Saving data used to generate figures (with POC)

I know we should all do 100% reproducible data analysis and save all our data before plotting them, but unfortunately often the overheads of doing that are still too large. So I wanted to automate saving data used to generate a figure side-by-side with the figure itself.

I’ve made a little proof of concept of this which wraps pyplot functions keeping track of data being plotted, and when savefig() is called stores the data next to the figure, and also produces a short python script that replots the figure from the data.

The POC is available at

Its fairly straightforward piece of code but works fine with basic plot, scatter and hist commands.

Any feedback very much appreciated and if anybody would like to contribute toward completing the functionality that would be very welcome. And of course even better if eventually this is worth integrating into matplotlib itself.

This is super cool! There’s been some conversation of doing something sort of like this - being able to save a figure in a reproducible/serialized manner using a .json or multiple file compressed format like .doc or .shp where it can also have python and the like as needed. I think for long term serializability, the goal would be more focused on just what goes into the figure (so preliminary steps that aren’t necessarily matplotlib for example would get stripped out) so that loading the figure would be more about changing view limits or styling or the like.

Thanks. I’m making this part of my normal workflow and and so will work on the library. I’ll update on where I get to in a few weeks…

1 Like

While interesting, I have some concerns about this method of serializing the state of the figure.

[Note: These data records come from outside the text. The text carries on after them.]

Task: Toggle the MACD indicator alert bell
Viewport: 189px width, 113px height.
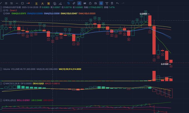Action: point(4,83)
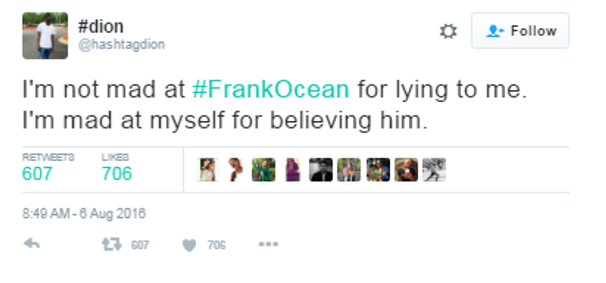Visit the @hashtagdion handle
This screenshot has height=283, width=606.
[121, 45]
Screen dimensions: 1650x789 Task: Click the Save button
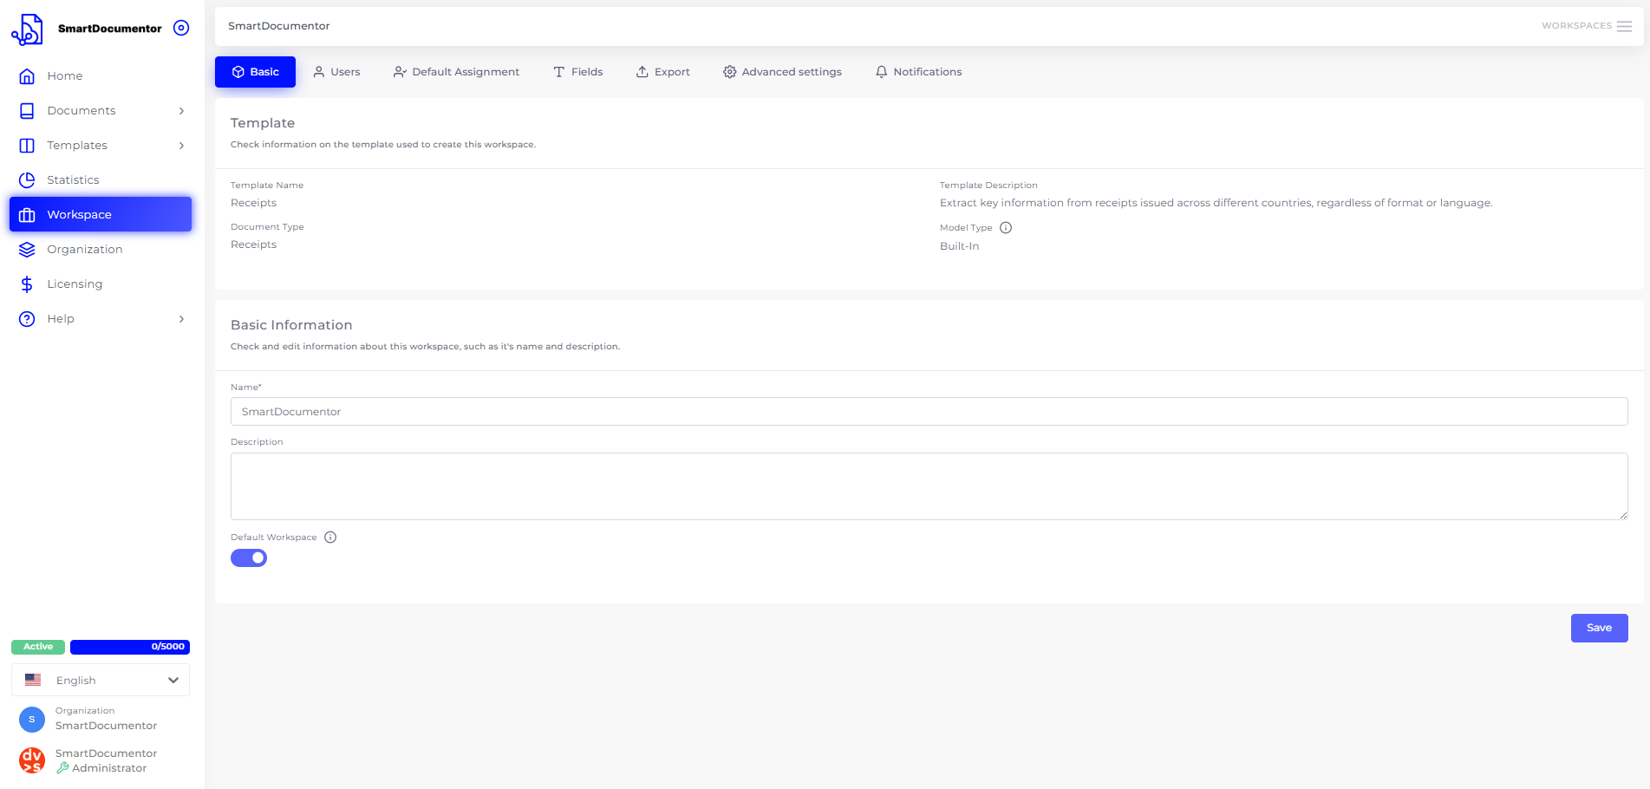[1599, 628]
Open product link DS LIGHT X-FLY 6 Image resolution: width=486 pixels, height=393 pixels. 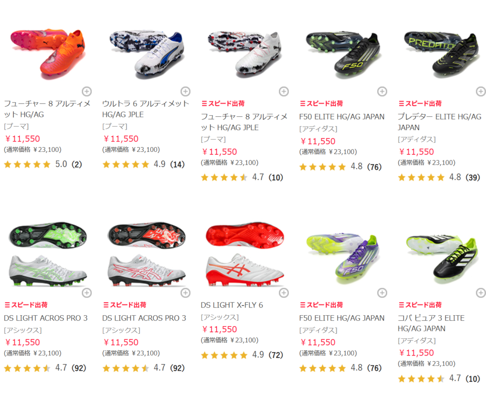232,305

This approach, keeping a log of what the user did, has been used to good effect by some plotting applications (I believe paraview and photoshop both have functionality like this), however for it to work you have to be sure to capture everything the user may do. In the context of a GUI application it is clear how to be sure you get everything, but that is less clear to me in the context of a library.

If you are going to go down this path, rather than decorating pyplot functions, I suggest decorating the Figure and Axes classes.

An alternate path would be work on the Figure objects (which contain all of the state of the final plot) and export based on that.

If you want to write tests (to ensure that you can correctly round-trip plots), have a look at pytest-mpl.